COST ALLOCATION: AN APPLICATION OF FAIR DIVISION

Source: Mathematics Teacher, Oct2000, Vol. 93 Issue 7, p600, 4p, 2 diagrams

Author(s): Goetz, Albert

Although the subject of cost allocation has been extensively discussed in the literature of political economics, it has been generally neglected in mathematical literature. However, cost allocation affords a practical extension of fair-division techniques-one that is readily accessible to secondary school students and that gives them a simple yet powerful application of mathematics to real-world problem solving. A study of the concepts and the mathematics involved in cost allocation is most appropriate in a discrete mathematics course or a modeling course, but a case can be made for including this topic in other courses, as well. This article presents a typical cost-allocation problem with possible solutions and includes suggestions for presenting similar problems in the classroom. The basics of the problem follow closely from Young (1994).

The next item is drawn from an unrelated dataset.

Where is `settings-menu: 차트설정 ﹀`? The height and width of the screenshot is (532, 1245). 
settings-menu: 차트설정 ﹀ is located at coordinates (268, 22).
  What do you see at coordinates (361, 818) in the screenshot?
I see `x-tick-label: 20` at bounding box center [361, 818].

THE SEWAGE-TREATMENT-PLANT PROBLEM, PART 1

Let us consider two towns, Amity and Bender, each of which needs to build a new sewage-treatment plant. Let us further suppose that the cost for Amity to build the sewage-treatment plant is $15 million and that the cost for Bender to construct the plant is $9 million. Were the two towns to pool their resources, the cost of one sewage-treatment plant, built to service both towns, would be $19 million. Should the two towns decide to build only one plant, and if so, how should the cost be divided?

I find that having small groups work on this problem is both productive and enjoyable for students. Each group is first given one of the two towns to represent and asked to plan a negotiating strategy for the town. Each group is then paired with a group that represents the other town so that the groups can work out a solution.